One reason Patricia L. Brown & Associates handles probate, wills, trusts and powers of attorney is so many of our family law and divorce clients do not have these documents. Perhaps the term "estate planning" misleads people who confuse "estates" with mansions. If you own virtually anything of value (automobile, furniture, family photographs and momentos, a bank account, a TV, etc) or have minor children, you need a will and powers of attorney. Otherwise, some anonymous judge will decide who receives the items you value, including perhaps your despised brother-in-law. And if you are injured or ill and cannot make your own health care decisions, who do you want making those decisions? That brother-in-law?
It may sound unusual (for an article about wills, etc) but this is a website you should visit: "GetYourS**tTogether.Org". It was started by a young woman, Chanel Reynolds, who's husband was killed by a car while bicycling.

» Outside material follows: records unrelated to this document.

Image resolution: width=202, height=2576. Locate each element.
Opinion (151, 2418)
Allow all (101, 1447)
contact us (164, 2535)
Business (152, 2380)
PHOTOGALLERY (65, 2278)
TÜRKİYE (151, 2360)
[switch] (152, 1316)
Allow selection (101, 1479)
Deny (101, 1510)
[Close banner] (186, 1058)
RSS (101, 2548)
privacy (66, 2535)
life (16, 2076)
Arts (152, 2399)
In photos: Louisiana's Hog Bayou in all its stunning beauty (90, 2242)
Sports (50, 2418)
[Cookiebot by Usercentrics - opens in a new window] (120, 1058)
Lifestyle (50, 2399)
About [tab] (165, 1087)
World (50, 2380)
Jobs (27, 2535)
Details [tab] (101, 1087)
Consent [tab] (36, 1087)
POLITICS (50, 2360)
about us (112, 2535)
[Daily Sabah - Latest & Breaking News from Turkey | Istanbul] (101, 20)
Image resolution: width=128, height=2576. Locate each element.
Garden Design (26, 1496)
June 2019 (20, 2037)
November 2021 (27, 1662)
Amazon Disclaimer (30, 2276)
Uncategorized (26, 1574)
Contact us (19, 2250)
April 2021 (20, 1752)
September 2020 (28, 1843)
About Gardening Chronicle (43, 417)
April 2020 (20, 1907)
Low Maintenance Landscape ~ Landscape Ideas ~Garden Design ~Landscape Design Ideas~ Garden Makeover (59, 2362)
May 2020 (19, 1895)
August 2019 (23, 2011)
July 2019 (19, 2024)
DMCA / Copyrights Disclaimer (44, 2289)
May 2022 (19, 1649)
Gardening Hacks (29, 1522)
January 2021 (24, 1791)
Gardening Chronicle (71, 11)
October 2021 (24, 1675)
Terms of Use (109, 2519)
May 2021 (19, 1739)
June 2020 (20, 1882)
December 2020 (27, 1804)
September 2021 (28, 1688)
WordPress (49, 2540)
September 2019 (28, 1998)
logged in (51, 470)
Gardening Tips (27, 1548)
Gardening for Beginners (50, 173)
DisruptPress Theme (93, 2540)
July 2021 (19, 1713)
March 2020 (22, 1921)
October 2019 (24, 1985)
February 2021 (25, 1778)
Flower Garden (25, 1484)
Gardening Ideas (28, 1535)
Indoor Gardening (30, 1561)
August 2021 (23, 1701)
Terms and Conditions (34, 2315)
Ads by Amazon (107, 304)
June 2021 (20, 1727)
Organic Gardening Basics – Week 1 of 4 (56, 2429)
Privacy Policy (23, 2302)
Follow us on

While trying to deal with the loss, she discovered how chaotic and disorganized their life actually was, although it didn't seem so. For example, they had taken the time to draft wills but sadly never signed and executed them. She didn't even know if her husband had life insurance.
Whenever I give I talk, I ask for a show of hands regarding who has a will. It is usually much less than half. When I ask how many have updated their will in the last 3 years, I get 1 or 2 hands, or none. Most of us postpone doing a will because it reminds us of the inevitable. Yet it is probably the most important legal document you will ever be a party to. If you own anything or have children and die unexpectedly (few of us expect to die unexpectedly!), a stranger, a judge with no personal knowledge of you, will oversee the disposition of your assets and your children.